Perspective effrayante, qui explique parfaitement la facilité avec laquelle tant d’honnêtes gens qui venaient de vouer leur foi aux Bourbons, accueillirent Bonaparte quand il revint de l’île d’Elbe. L’Histoire a tenu trop peu de compte de tout cela, et a durement reproché à la France, à ses héroïques soldats, à Ney, par exemple, une versatilité qu’expliquait très bien le changement des Bourbons, et disons mieux, leur perfidie à fausser, à trahir la Charte qu’ils venaient de donner.

La Russie et l’Autriche avaient risqué beaucoup en laissant Bonaparte en Europe, en le mettant à l’île d’Elbe, près de la France et près de l’Italie. Les Anglais, au contraire, voulaient plutôt le reléguer au sein des mers australes, et de bonne heure leurs journaux regrettaient qu’on ne l’eût pas mis à Sainte-Hélène.

Telle était aussi la pensée des intrigants qui songeaient à associer la France avec l’Espagne ; ils n’auraient pas osé suivre ce mouvement si la Russie, l’Autriche, fussent restées à même d’évoquer l’ombre terrible du rivage de fer de l’île d’Elbe. Une chose toutefois faisait croire aux Bourbons, aux alliés en général, le retour de Bonaparte impossible, c’était le récit des commissaires qui l’avaient conduit et sauvé des populations provençales, si irritées. Il avait donné des signes d’une peur si naïve, qu’on ne pouvait pas croire qu’il bravât encore ce danger.

Mon beau-père, homme plein d’imagination et de cœur, s’était épris du héros malheureux, et s’était fait à l’île d’Elbe l’un de ses secrétaires, lui lisant et lui traduisant les journaux anglais et autres[122]. Il lui atténuait les injures, insistait plutôt sur les renseignements utiles qu’on en pouvait tirer. Mais ce qui, je crois, le lança dans son entreprise téméraire, ce fut moins les renseignements vagues qu’il eut par Dumoulin, Chaboulon, d’après Bassano ou la reine Hortense, que l’itinéraire très précis que Lavalette et autres dévoués purent lui tracer, lui marquant que, derrière le Rhône si menaçant, on pouvait remonter par les Alpes-Maritimes, Grenoble, enfin Dijon, parmi des populations tout opposées, où les bonapartistes se trouvaient prépondérants.

[122] Voy. madame Michelet, Mémoires d’une enfant.

Tout fut mené habilement. Il passa derrière le rideau des montagnes jusqu’à Grenoble, toucha Lyon, passa rapidement au Nord, en évitant le Centre, le Midi, l’Ouest, de manière à dire ou à croire que la France était pour lui. On le mena toujours en face des soldats, de manière à faciliter les pourparlers, au lieu qu’on aurait dû le laisser à distance, ne s’expliquer qu’avec le canon.

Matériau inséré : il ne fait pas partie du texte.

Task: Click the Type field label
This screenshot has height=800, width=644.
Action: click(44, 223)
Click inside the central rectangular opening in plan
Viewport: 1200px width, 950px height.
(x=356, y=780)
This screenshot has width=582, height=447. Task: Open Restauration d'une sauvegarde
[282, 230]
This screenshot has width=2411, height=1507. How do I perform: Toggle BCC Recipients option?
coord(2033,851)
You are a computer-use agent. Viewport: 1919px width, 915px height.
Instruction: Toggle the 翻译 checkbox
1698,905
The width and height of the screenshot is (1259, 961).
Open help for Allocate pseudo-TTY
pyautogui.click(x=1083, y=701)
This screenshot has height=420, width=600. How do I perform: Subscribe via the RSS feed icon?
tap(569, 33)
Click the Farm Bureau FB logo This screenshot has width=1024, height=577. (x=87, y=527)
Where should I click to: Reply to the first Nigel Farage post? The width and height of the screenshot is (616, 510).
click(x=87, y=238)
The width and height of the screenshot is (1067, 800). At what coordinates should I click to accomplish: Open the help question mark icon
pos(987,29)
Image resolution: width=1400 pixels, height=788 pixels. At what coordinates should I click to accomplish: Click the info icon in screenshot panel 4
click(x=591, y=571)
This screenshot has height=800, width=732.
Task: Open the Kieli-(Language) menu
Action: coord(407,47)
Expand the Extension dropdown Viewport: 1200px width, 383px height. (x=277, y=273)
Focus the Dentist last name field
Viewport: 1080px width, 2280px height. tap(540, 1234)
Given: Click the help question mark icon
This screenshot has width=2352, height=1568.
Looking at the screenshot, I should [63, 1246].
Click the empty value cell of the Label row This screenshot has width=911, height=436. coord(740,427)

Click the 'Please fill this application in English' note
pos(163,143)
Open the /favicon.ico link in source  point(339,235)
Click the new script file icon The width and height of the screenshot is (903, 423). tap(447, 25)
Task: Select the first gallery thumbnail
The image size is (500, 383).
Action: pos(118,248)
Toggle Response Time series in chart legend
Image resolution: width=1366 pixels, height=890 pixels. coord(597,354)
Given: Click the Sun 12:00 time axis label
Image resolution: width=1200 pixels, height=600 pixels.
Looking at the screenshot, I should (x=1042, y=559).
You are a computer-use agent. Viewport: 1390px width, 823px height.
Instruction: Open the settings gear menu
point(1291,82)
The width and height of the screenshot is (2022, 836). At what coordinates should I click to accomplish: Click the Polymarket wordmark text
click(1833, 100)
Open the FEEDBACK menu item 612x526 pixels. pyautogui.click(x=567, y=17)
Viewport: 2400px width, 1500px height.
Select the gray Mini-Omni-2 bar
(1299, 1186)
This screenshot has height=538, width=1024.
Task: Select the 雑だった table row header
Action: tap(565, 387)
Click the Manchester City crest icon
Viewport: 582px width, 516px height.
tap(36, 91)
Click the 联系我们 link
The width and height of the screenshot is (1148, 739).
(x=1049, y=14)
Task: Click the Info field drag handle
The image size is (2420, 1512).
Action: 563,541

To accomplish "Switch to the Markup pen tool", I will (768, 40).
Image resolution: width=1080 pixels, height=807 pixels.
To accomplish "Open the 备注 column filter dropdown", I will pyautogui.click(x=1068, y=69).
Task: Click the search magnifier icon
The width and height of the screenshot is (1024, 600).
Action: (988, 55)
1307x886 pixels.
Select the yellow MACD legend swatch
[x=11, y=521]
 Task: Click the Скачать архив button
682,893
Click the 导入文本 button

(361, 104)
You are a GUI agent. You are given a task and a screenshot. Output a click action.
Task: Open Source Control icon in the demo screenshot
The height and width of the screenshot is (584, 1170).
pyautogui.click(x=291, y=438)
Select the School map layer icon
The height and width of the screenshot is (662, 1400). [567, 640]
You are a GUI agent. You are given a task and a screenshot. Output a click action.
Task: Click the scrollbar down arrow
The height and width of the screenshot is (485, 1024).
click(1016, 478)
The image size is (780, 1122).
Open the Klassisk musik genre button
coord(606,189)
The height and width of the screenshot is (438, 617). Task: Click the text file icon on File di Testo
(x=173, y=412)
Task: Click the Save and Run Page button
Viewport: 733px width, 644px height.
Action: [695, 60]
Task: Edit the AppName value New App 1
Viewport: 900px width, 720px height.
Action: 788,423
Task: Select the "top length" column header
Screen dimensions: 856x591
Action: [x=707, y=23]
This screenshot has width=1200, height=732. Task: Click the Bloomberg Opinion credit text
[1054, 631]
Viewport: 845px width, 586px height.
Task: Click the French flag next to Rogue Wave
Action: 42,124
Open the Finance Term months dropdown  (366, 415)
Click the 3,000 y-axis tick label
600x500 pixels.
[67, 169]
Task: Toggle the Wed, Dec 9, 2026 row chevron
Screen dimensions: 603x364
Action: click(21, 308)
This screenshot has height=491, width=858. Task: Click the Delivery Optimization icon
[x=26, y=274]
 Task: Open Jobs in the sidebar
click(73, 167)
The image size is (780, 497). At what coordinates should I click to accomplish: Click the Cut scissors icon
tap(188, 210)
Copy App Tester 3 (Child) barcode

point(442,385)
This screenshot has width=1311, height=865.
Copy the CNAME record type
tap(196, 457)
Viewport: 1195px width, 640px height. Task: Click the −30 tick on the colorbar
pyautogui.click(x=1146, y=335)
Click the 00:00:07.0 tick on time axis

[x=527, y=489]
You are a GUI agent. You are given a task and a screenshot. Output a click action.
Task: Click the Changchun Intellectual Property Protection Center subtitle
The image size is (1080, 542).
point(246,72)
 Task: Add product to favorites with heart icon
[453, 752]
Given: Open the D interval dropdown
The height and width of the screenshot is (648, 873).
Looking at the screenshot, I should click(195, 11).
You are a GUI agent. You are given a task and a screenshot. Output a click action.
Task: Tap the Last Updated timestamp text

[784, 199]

Quant à l’audace tant admirée de se présenter seul à Grenoble, d’offrir sa poitrine aux fusils, la scène était d’un effet si certain, si prévu, qu’on s’étonne de l’importance que tous, même les historiens royalistes, ont attachée à ce fait. Son instinct lui faisait assez deviner que des soldats français seraient frappés, s’arrêteraient devant ce geste dramatique, ne tireraient pas sur un homme qui apparaissait seul, quand même cet homme n’eût pas eu le prestige de son nom.